Je crois que le mieu est de la porter a reparer, raison de plus si tu es compris dans la fourchette des iMac defectuex


----------



## ludu (27 Novembre 2005)

C'est bien ce que je compte faire mais faut que j'attende lundi matin que le revendeur soit ouvert.

En attendant, je voudrais savoir si d'autre personnes ont eu le même problème.
Et aussi, voir si c'est bien un problème "éligible" pour le programme d'extension de garantie.
Cela ne me semble pas être la carte vidéo (quand elle veut bien démarrer, l'affichage se fait correctement), ni l'alimentation (je ne constate pas de coupure de courant ou autre truc du même genre).

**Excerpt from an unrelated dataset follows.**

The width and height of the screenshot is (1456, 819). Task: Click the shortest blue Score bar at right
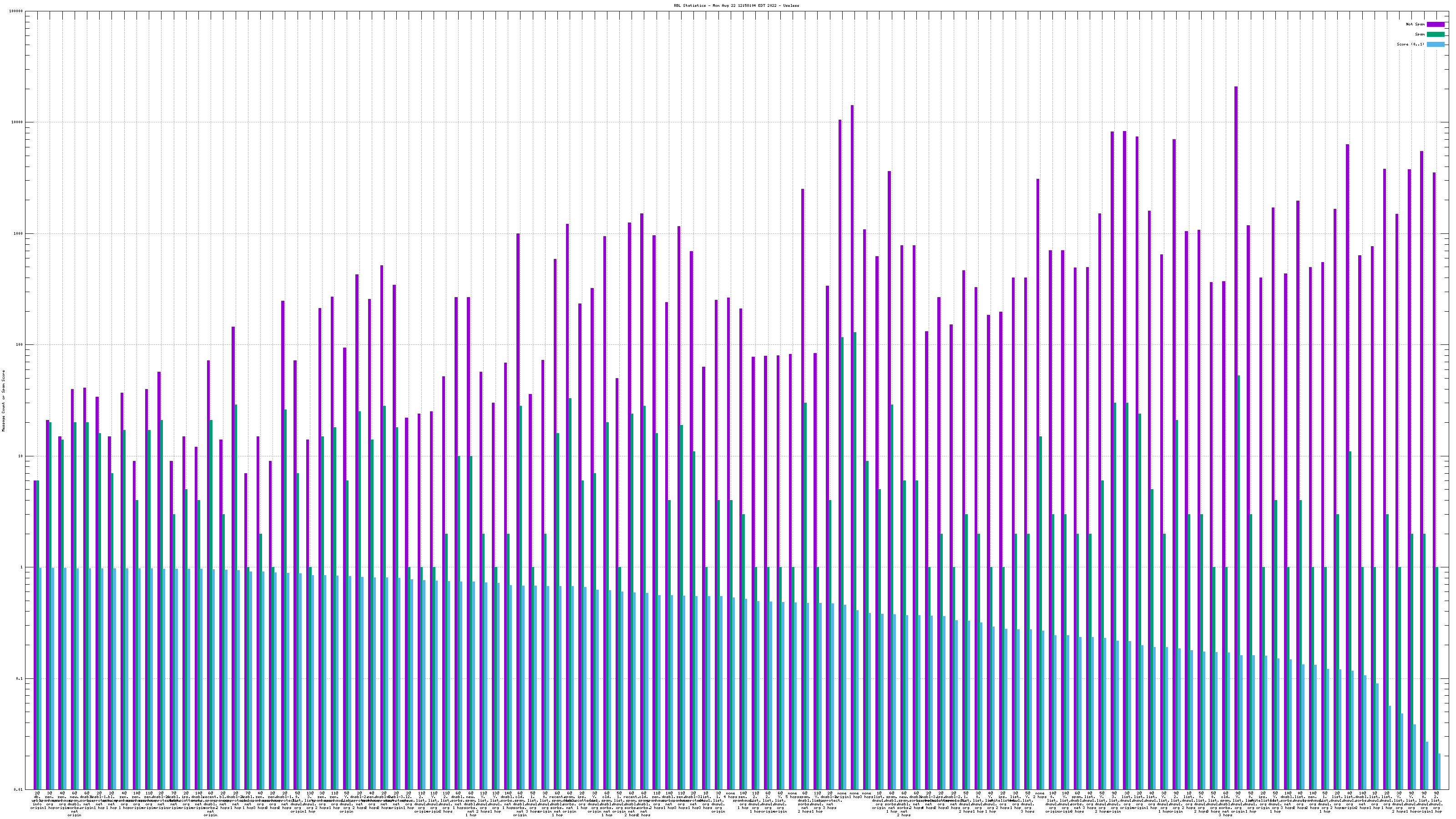1440,771
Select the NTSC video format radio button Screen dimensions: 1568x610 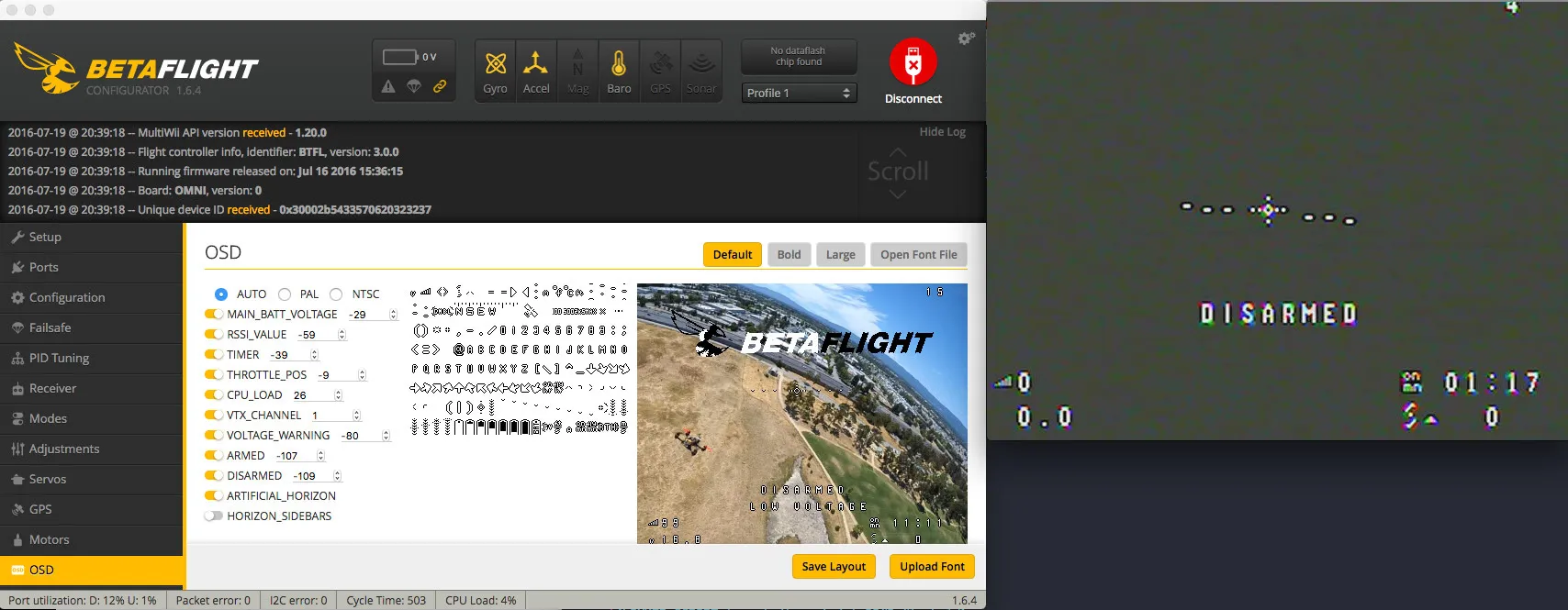(336, 294)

(j'avoue : j'ai aussi un peu peur de laisser mon imac en SAV : m'en séparer est difficile. Et pour combien de temps ?  )


----------



## Apca (27 Novembre 2005)

Bonsoir, et bienvenu à toi sur le forum  

Après une recherche sur le forum, j'ai trouvé quelque sujet qui parle de problème de ce type. 

Regarde un peu par là.


----------



## ds11 (27 Novembre 2005)

EN CHERCHANT Où JE POUVAIS POSER MON PROBLÈME, JE TOMBE SUR TOI, ET VOILÀ, JE DÉPOSE !!!

Au secours!!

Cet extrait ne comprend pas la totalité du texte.